While power factor correction devices such as capacitors and filters exist on the market today, there is an often overlooked method for correcting power factor displacement. AC variable frequency drives with an Active Front End (AFE) may have the ability to adjust its power factor operating point as well as produce harmonics at less than four percent. A standard six pulse ac drive with a diode rectifier converts input ac voltage to dc bus voltage, with a typical harmonics level of 30 to 40 percent. There is at least one AFE ac drive available in the market today that has the ability to adjust its power factor from 0.8 leading to 0.8 lagging and which meets IEEE 519 harmonic standards which also results in a low Power Factor Distortion.

Common Bus Applications
One final area to explore for energy savings is common bus applications.

When there are multiple drives in one location, the common bus system is usually the most efficient way to operate and can incorporate the energy savings and recover concepts that have been previously discussed.

However, if there is a regenerative drive and motor section in the system, it is ideally suited for maximizing energy recovery and cost savings. The reason is that losses are generated when power is converted from the ac supply to the dc Bus or from the dc bus to the ac supply. When you have multiple stand-alone drives the power must go through two or more ac to dc conversions and two dc to ac conversions.

In a common bus configuration, power only goes through one ac to dc conversion in the motoring direction. When an inverter section of the drive regenerates power to the dc bus, the power goes straight to another inverter, via the common dc bus link, which is motoring and does not have to travel through a converter at all. This method eliminates two conversion points where energy would be lost which increases efficiency by two to four percent for each regenerative section.

The more sections that are regenerative, the more energy savings are accumulated. In addition to the savings of a common bus solution, an Active Front End will have the ability to do Power Factor Correction, therefore increasing the savings of a common bus system. The gearbox test stand is a great example of a common bus solution. There is one forward motoring drive motor section and one regenerative drive motor section.

In this specific case, the two drive and motor sections were rated at 1,000A at 690V ac each. Yet the incoming ac line and input modules were able to be sized at less than 1,000A at 690V ac.
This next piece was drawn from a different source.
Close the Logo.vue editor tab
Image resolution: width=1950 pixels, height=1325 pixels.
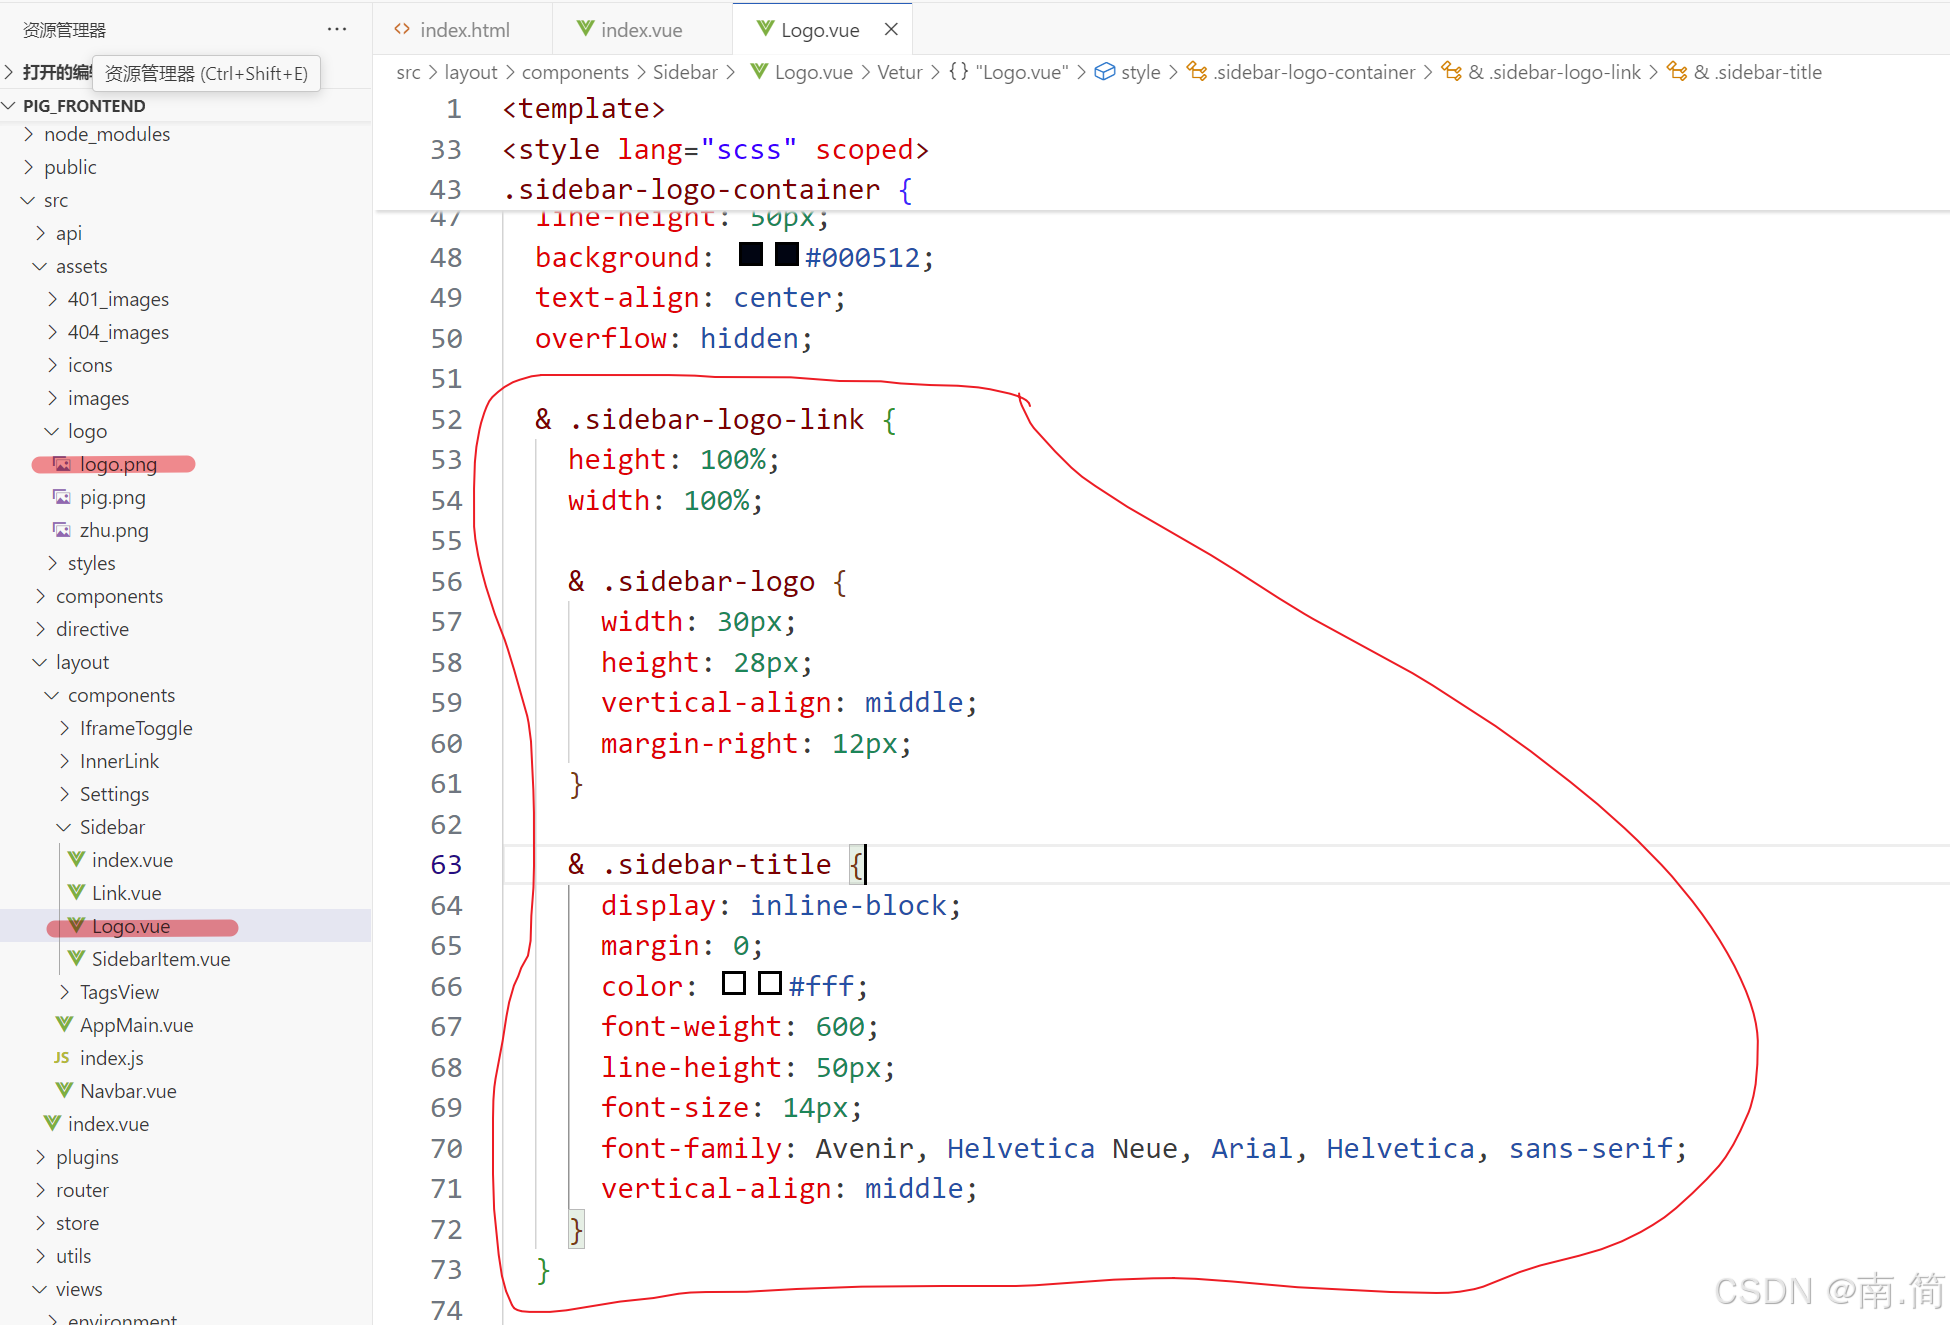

The reason this was possible is that one of the two sections required 1,000A in the motoring or torque producing direction, while the other section that provided the load was able to recover through regeneration close to 1,000A, less the losses in the system. Therefore, the amps generated from the recovery section almost canceled out the 1,000A from the section providing torque to turn the gearbox and the input ac could be sized at slightly larger than the losses of the system, which in this case was roughly 200A at 690V ac. This resulted in a lower installation cost due to the smaller ac to dc section and the application recovered $75,000 per year in energy costs which translates to a four-year payback.

Beyond Fans and Pumps

The perception in the field is that energy savings means a focus on centrifugal fans and pumps. Many companies don't think a lot about the possibilities beyond those applications. With specific industries such as HVAC, energy savings has been a priority for a long time but with pumps the industry is transitioning to this mindset.

Most companies want to quantify the results to provide the before and after measurements, even though the application can be evaluated using theoretical calculations. Suppliers can also come in and quantify the different energy levels used in a facility based on a customer's request. Another option is "try before you buy" which allows you to prove out the technology and savings in an application before purchasing the equipment.

Engineers generally need to see the calculations, the logic and the curves to convince them these applications are the right thing to do. The potential is to move into these additional areas but the general thinking is not moving into those areas yet.